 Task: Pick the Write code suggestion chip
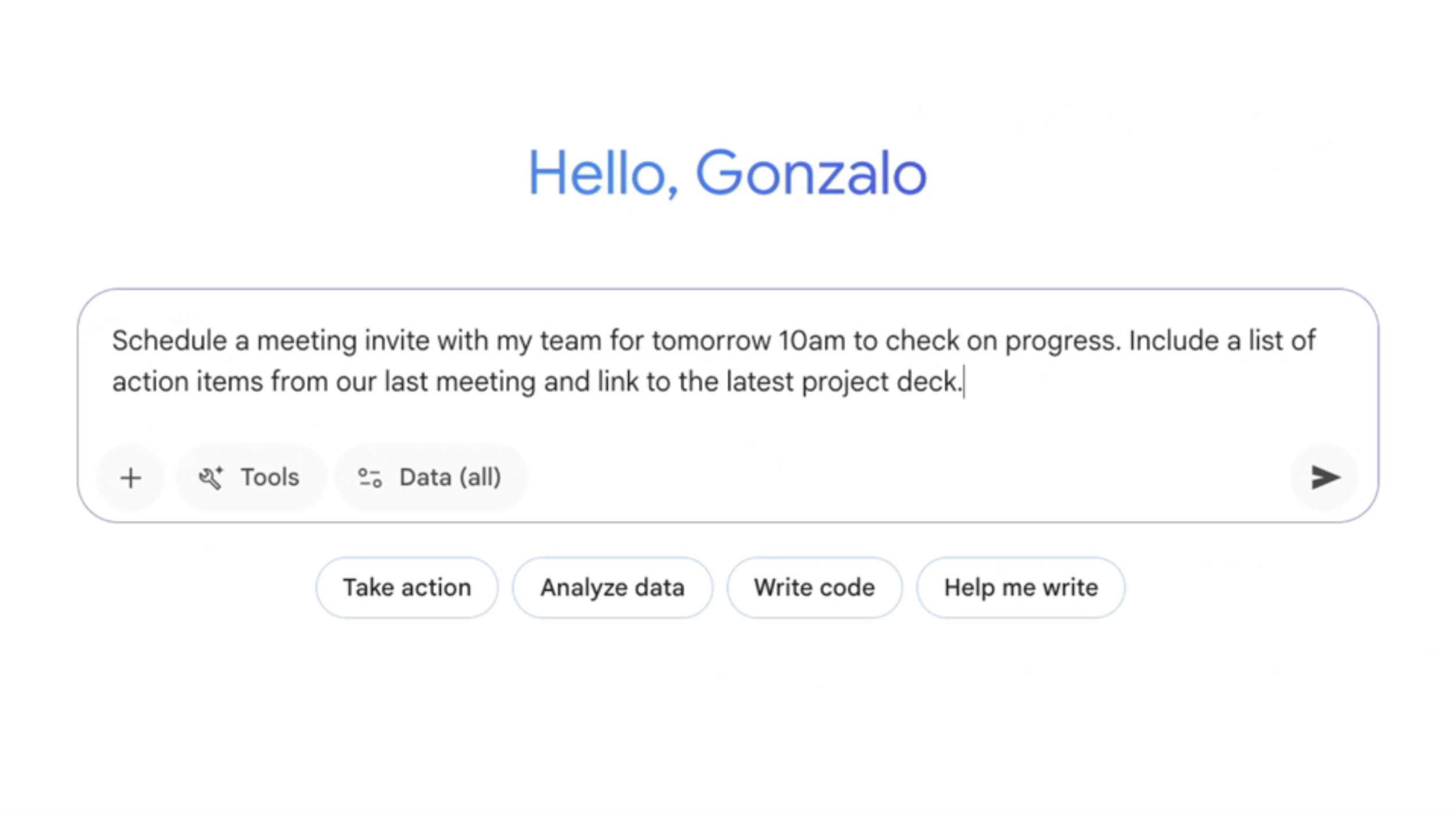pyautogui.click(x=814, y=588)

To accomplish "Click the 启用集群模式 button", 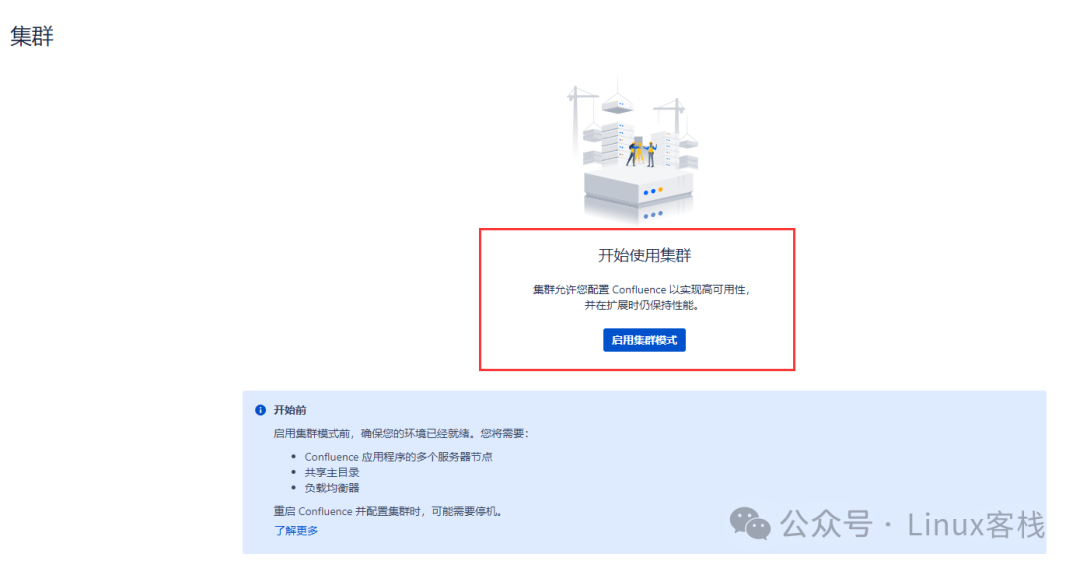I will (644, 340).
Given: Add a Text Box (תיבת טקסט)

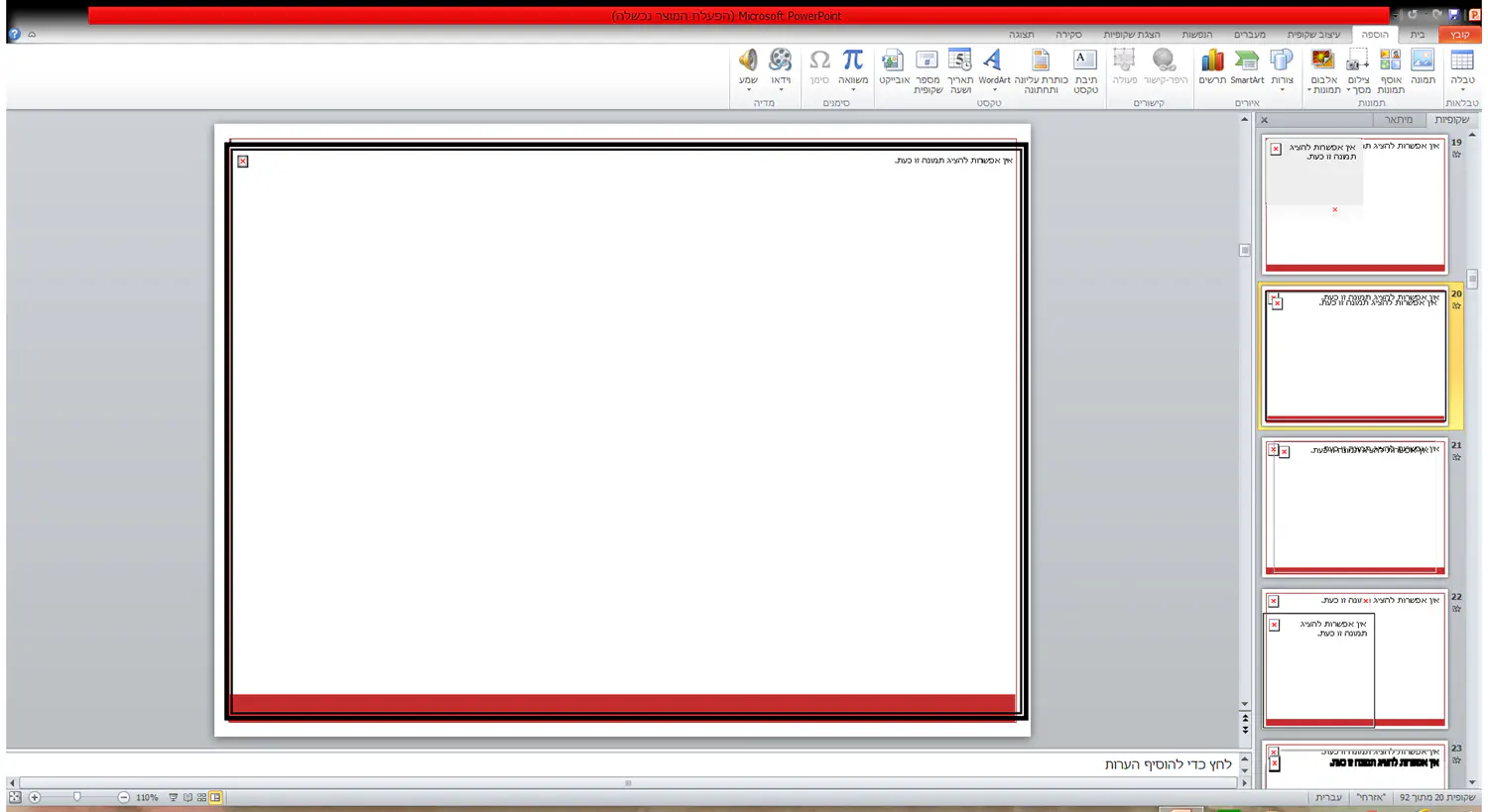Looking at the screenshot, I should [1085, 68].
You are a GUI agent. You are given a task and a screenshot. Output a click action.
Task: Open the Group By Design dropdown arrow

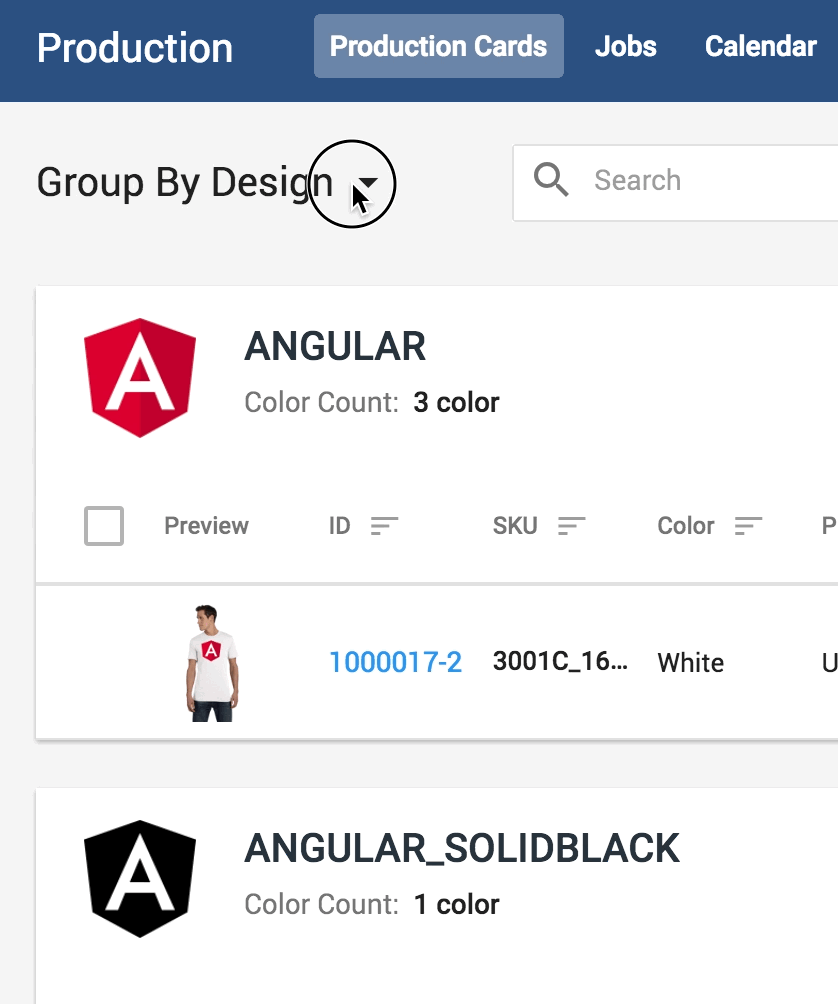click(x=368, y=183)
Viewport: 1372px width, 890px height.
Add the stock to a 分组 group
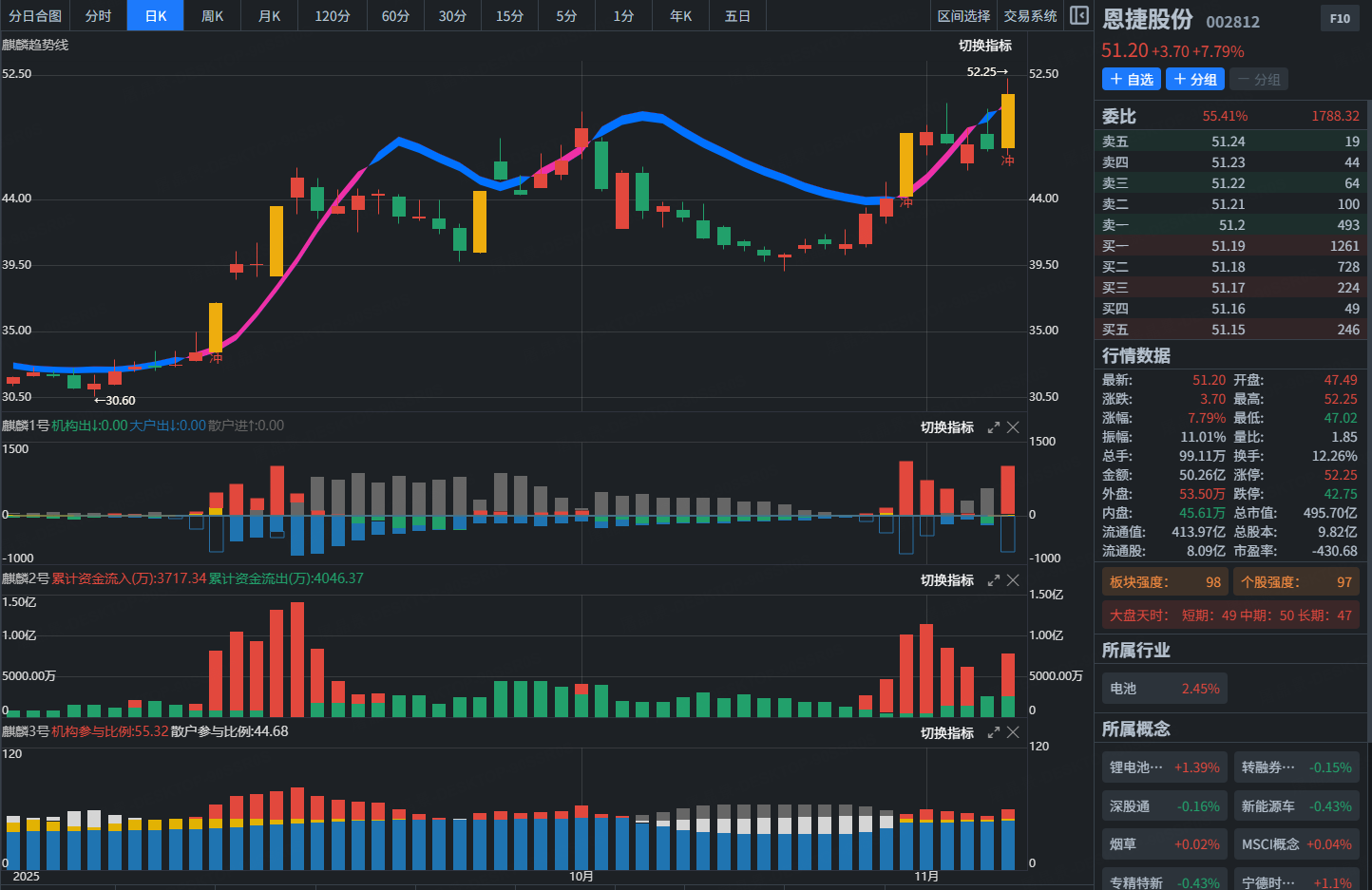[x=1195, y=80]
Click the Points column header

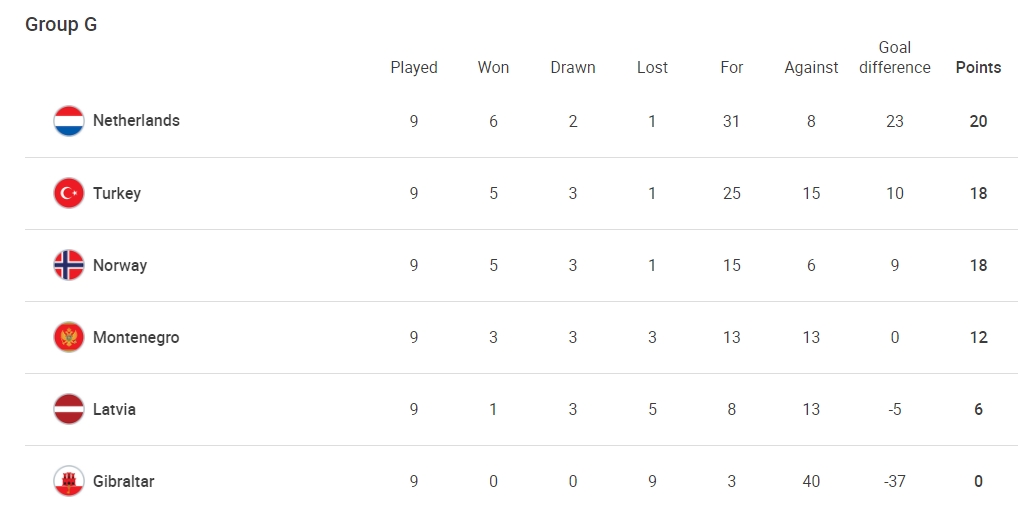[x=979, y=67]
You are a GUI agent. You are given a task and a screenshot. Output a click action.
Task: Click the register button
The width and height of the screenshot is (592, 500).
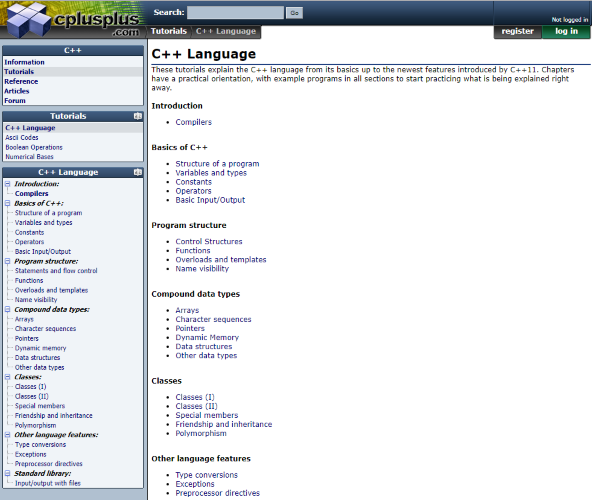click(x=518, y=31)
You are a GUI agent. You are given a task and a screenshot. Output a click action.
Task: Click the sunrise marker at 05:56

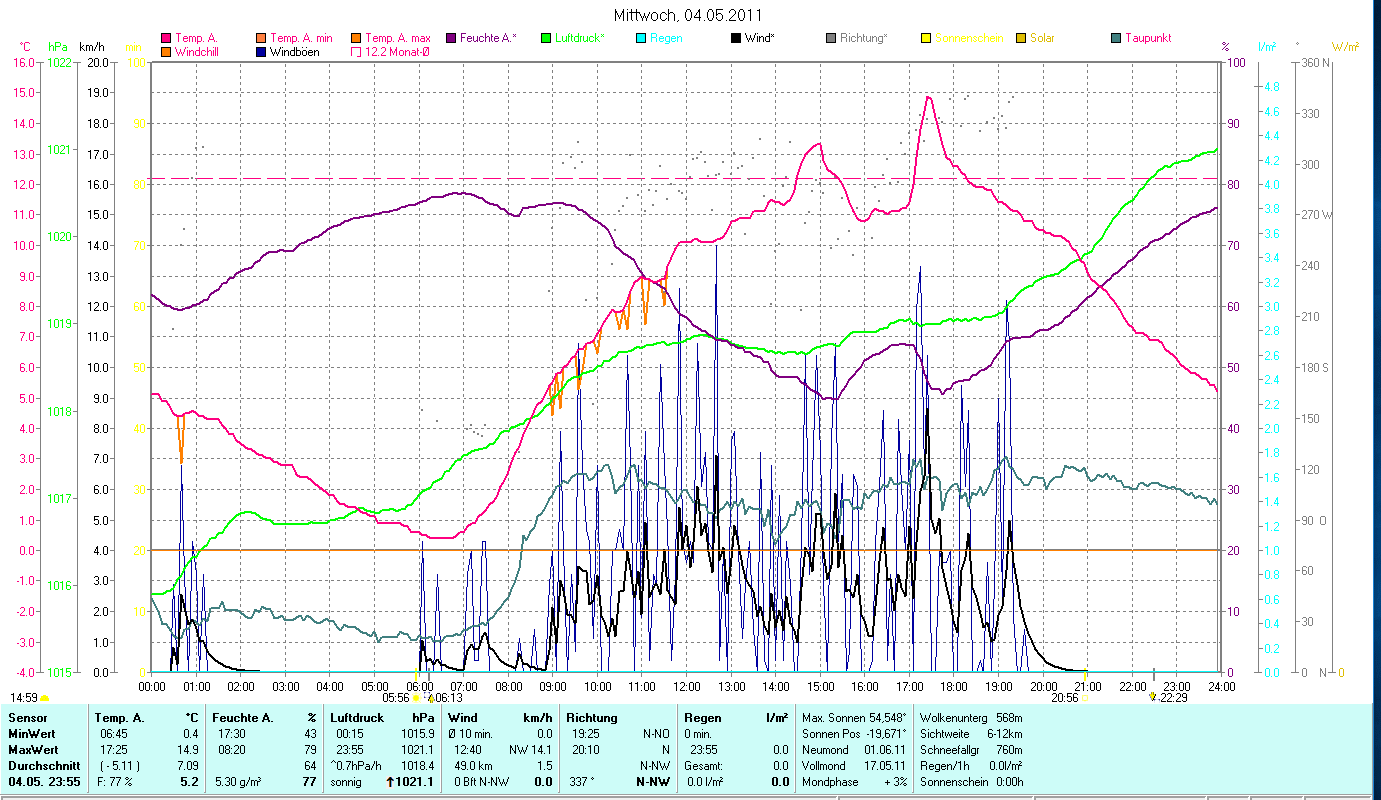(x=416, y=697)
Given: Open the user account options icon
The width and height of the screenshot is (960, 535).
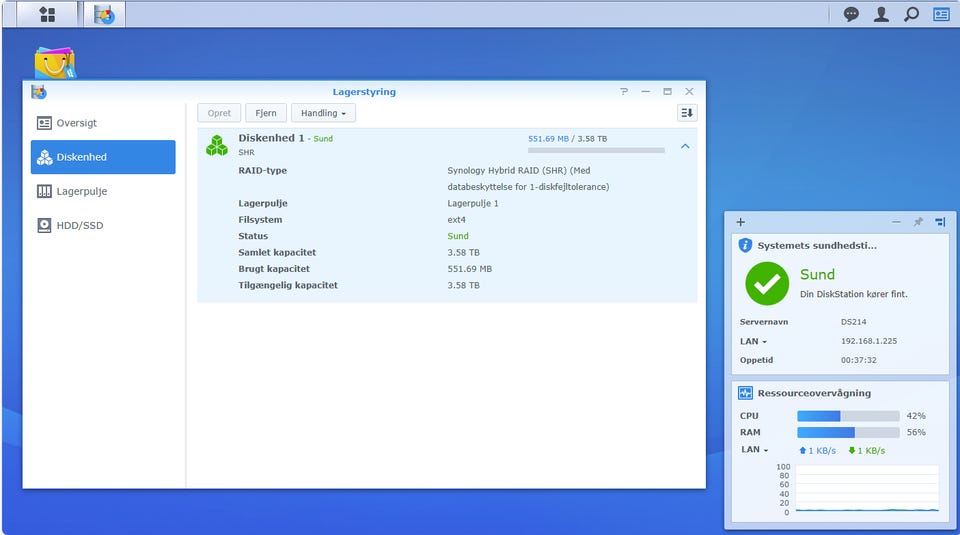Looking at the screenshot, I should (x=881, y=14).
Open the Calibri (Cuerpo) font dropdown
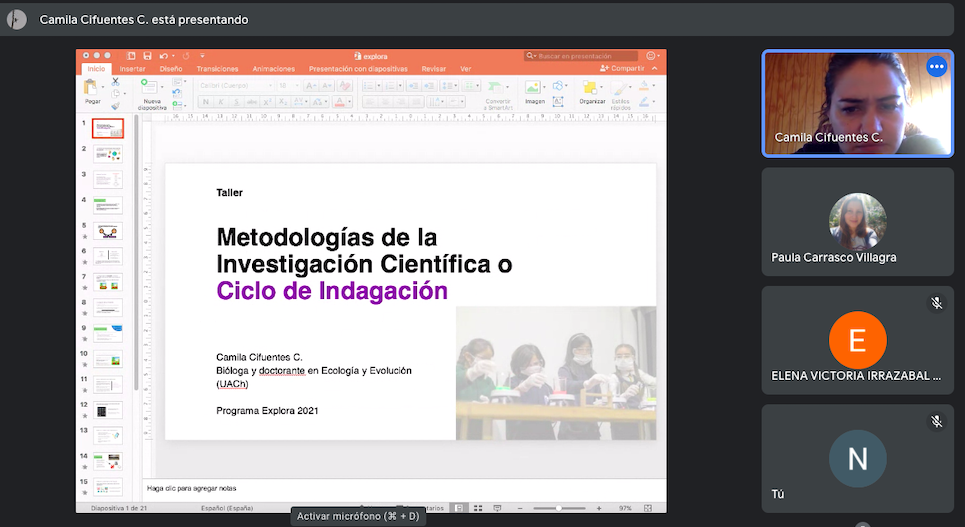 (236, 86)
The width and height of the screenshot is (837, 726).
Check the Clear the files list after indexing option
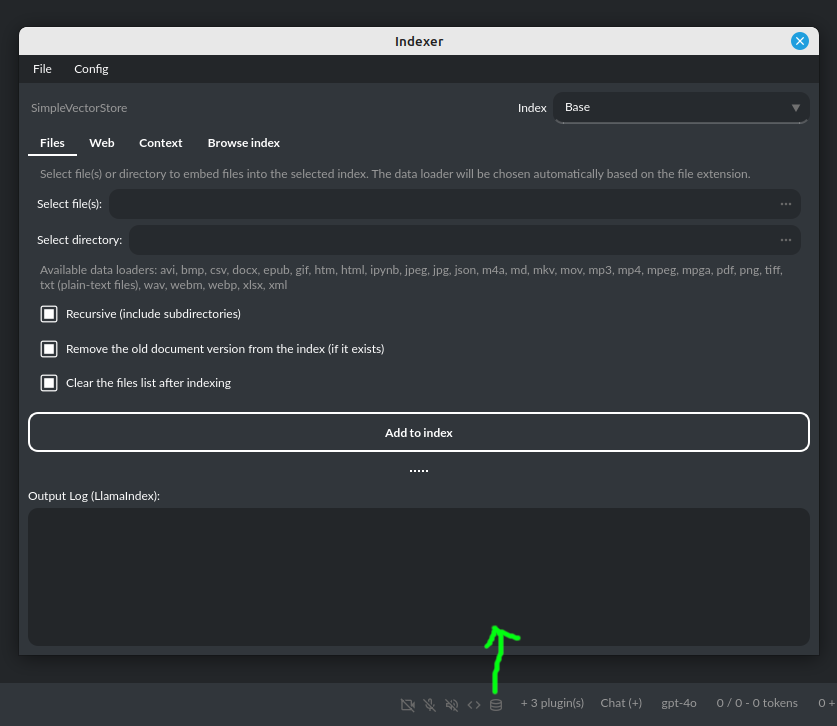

+ + + + +

Requirement: The lines needed are those from the one containing "The width and height of the screenshot is (837, 726)." through the end of the listing, given again word for word and without any picture.

Answer below:
The width and height of the screenshot is (837, 726).
Check the Clear the files list after indexing option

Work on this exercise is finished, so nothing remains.